Par Martine Lusardy, directrice de la Halle Saint Pierre

Présenté à la Halle Saint Pierre en 2011/2012 dans le cadre de l’exposition HEY! modern art & pop culture par Anne et Julien, Stéphane Blanquet y conçut spécialement une installation. Celle-ci portait très haut l’enjeu de l’exposition : affirmer la vitalité de ces expressions artistiques individuelles et autonomes qui rompent avec les conventions et les codes dominants et renversent les valeurs établies du “beau” et du “laid”, du bon” et du “mauvais” goût. L’artiste revient aujourd’hui en nos murs déployer son imaginaire tentaculaire : une carte blanche qui sera également pour lui l’occasion d’inviter des artistes avec qui il partage le même goût pour notre humanité souterraine.

§ §

*Travail demandé*.
1. D'après le texte sur Stéphane Blanquet, dans le cadre de quelle exposition l'artiste a-t-il été présenté à la Halle Saint Pierre en 2011/2012 ?
2. Extrayez du texte sur Stéphane Blanquet le passage qui commence par « Présenté à la » et se poursuit jusqu'à « notre humanité souterraine. ».

*Données fournies*.
§ §

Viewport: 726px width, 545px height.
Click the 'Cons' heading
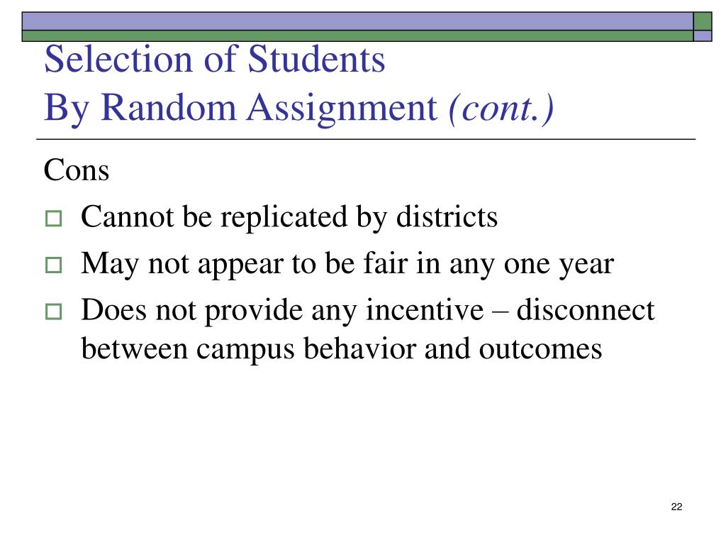[x=77, y=170]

§ §

*Réponses*.
1. Dans le cadre de l'exposition HEY! modern art & pop culture par Anne et Julien.

2.
Présenté à la Halle Saint Pierre en 2011/2012 dans le cadre de l’exposition HEY! modern art & pop culture par Anne et Julien, Stéphane Blanquet y conçut spécialement une installation. Celle-ci portait très haut l’enjeu de l’exposition : affirmer la vitalité de ces expressions artistiques individuelles et autonomes qui rompent avec les conventions et les codes dominants et renversent les valeurs établies du “beau” et du “laid”, du bon” et du “mauvais” goût. L’artiste revient aujourd’hui en nos murs déployer son imaginaire tentaculaire : une carte blanche qui sera également pour lui l’occasion d’inviter des artistes avec qui il partage le même goût pour notre humanité souterraine.